What the task asks: Below are the records; give again exactly the line with "You are a computer-use", the line with "Instruction: Open Order", and each line that lies between them, and nothing besides.

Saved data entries
BEGIN

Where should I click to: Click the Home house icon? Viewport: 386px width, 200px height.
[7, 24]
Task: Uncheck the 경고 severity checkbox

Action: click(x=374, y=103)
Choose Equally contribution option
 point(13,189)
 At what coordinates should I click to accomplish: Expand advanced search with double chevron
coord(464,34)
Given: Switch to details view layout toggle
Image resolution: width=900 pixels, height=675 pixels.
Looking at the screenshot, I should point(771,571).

END
BEGIN

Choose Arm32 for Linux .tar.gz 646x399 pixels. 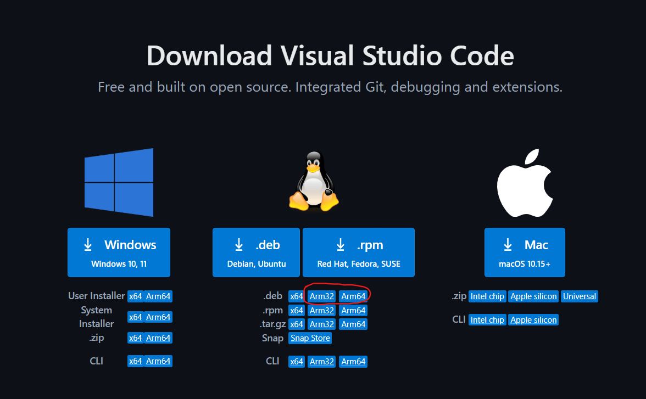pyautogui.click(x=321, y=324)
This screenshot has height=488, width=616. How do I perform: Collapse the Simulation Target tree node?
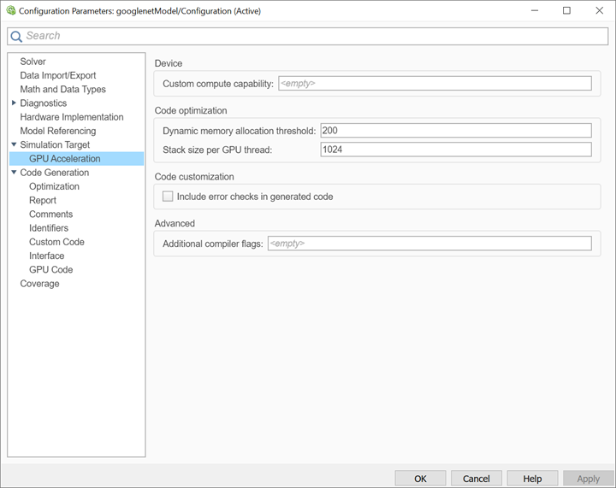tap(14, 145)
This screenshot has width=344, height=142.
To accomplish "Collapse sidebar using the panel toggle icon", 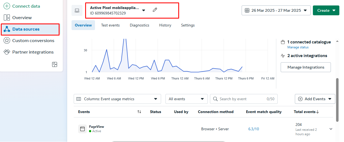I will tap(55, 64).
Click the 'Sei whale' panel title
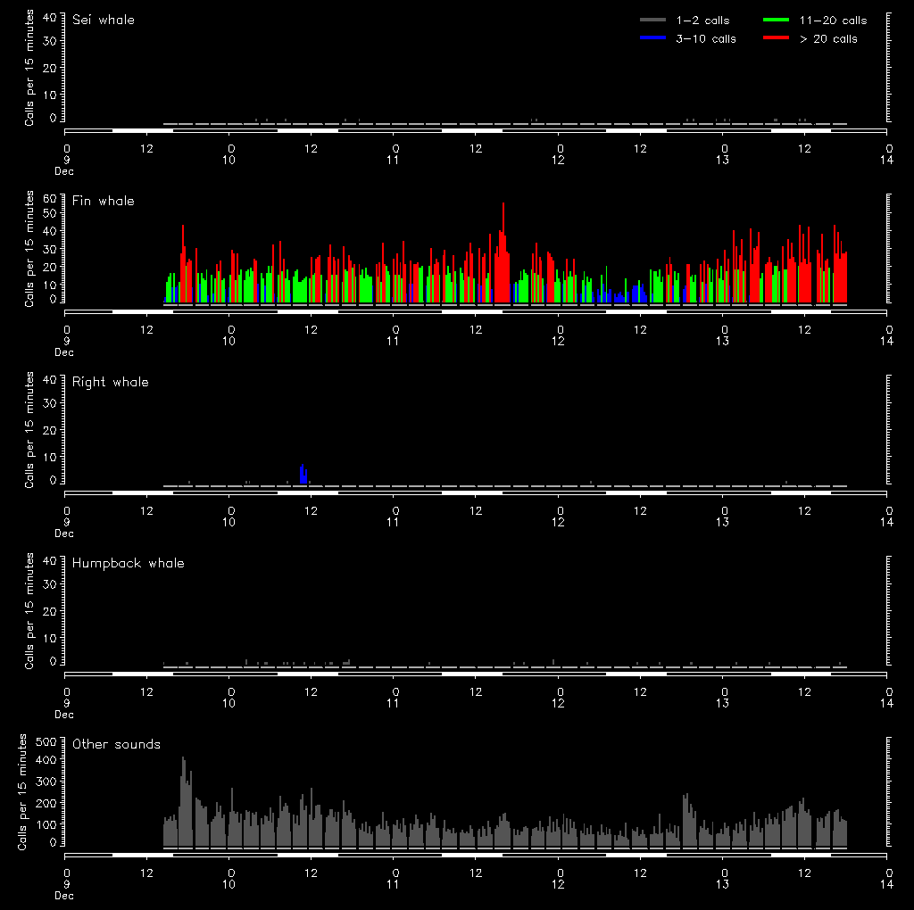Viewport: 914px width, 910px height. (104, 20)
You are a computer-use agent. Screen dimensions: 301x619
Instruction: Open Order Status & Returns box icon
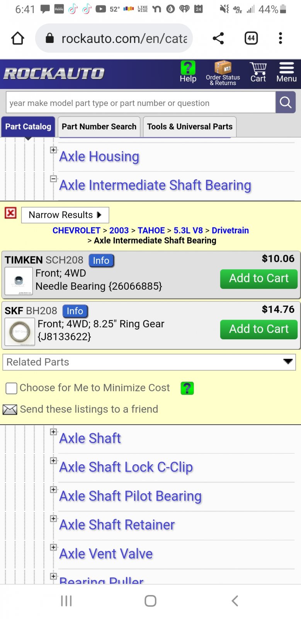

END

Task solution:
You are a computer-use agent. Screen dimensions: 301x619
Instruction: Open Order Status & Returns box icon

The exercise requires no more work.